In our Unite session, we talked about scaled content and why you would want it. We also discussed why you would not want to scale the content itself, but use "camera-tricks" to do the scaling. We showed two options for scaling content – one of them uses one camera, while the other uses two cameras. This topic is important enough to warrant a separate blog post, and we'll be publishing one soon with a more detailed explanation of how to best scale content. Be sure to check back soon. (Update: The blog on Dealing with Scale in AR is now available to read.)
Within this code release, you can look at the implementation of the one camera solution under Assets/UnityARInterface/Examples/ScaledContent.
Another common request from game developers was to allow people with different devices to be able to play the same game in the same space. To cater to this request, we wanted to create a shared multiplayer experience to demonstrate how it could be done. ARInterface, along with the other utilities we created, helped smooth out this development experience.
We started with the TANKS! Networking Demo project that is available from the Asset Store. This turned out to be a good start since the project is a simple one which allows you to play a multiplayer game between various mobile devices.

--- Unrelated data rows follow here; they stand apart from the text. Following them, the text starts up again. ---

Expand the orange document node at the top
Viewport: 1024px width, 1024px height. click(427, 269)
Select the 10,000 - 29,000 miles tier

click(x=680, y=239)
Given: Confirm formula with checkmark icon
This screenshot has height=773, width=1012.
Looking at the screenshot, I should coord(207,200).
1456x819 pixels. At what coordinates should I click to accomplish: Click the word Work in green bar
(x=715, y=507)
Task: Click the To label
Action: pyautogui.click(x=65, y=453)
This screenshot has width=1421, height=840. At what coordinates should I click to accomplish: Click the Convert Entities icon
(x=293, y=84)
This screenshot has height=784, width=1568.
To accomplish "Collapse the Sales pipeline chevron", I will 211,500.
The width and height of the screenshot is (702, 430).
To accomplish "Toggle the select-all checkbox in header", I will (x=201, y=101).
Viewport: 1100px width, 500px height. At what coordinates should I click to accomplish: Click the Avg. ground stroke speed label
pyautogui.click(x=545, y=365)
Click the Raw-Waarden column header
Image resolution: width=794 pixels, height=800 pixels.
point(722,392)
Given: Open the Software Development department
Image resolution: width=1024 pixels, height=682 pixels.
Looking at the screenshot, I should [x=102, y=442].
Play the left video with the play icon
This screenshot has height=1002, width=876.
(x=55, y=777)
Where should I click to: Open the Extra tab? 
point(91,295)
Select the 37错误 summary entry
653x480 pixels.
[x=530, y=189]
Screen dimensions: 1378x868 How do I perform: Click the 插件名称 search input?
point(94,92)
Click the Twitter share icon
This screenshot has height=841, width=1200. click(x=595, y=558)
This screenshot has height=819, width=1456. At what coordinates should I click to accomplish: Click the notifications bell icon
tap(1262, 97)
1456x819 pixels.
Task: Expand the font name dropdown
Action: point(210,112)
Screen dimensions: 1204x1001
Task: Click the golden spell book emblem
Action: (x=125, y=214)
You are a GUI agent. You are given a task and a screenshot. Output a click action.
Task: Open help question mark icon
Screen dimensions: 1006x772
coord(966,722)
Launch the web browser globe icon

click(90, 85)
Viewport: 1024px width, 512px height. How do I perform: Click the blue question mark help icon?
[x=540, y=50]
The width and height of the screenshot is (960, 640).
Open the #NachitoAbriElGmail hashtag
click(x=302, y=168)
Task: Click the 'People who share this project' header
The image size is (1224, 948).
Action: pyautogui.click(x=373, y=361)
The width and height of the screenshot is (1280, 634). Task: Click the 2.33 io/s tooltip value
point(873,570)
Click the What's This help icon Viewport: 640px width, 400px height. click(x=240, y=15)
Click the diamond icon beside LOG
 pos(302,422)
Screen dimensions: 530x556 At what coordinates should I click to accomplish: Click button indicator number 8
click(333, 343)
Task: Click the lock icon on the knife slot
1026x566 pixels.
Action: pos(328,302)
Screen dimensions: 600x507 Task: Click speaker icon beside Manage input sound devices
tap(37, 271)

The main thing missing was to make it work as an AR experience, and share that experience across multiple devices.
The existing project worked by using this flow:
This flow used the Lobby scene to do matchmaking of the users on the different devices, and then forwarded the matched users to play together in the main scene.
To make our modifications, we first got rid of the CameraRig that the main scene had, since we were going to create a camera that was going to be controlled by the AR device and not by the movement of the tanks. Then we changed the flow of the game by adding a new scene at the beginning of the flow:
In this case, we set up the AR session and camera in the AR setup scene. Then we pass control over to the Lobby scene, making sure that we make the AR session and camera stay in the scene when we load the subsequent scenes.
The AR setup scene itself uses plane detection to find a good place to create the game. Both devices will look at the same table surface, and use its center to show where the level should appear. Since both use a real world table center and orientation to sync up their coordinate systems, the shared level is created in the same spot according to both devices.
We then consider the size of the plane and the size of the level in Tanks! to figure out what scale we should use on the level content using the mechanism described in the scaled content section. We then use this scale for the Tanks! level we are going to display for both players. We also made some changes to be able to directly interact with the Tanks by screen touch and dragging.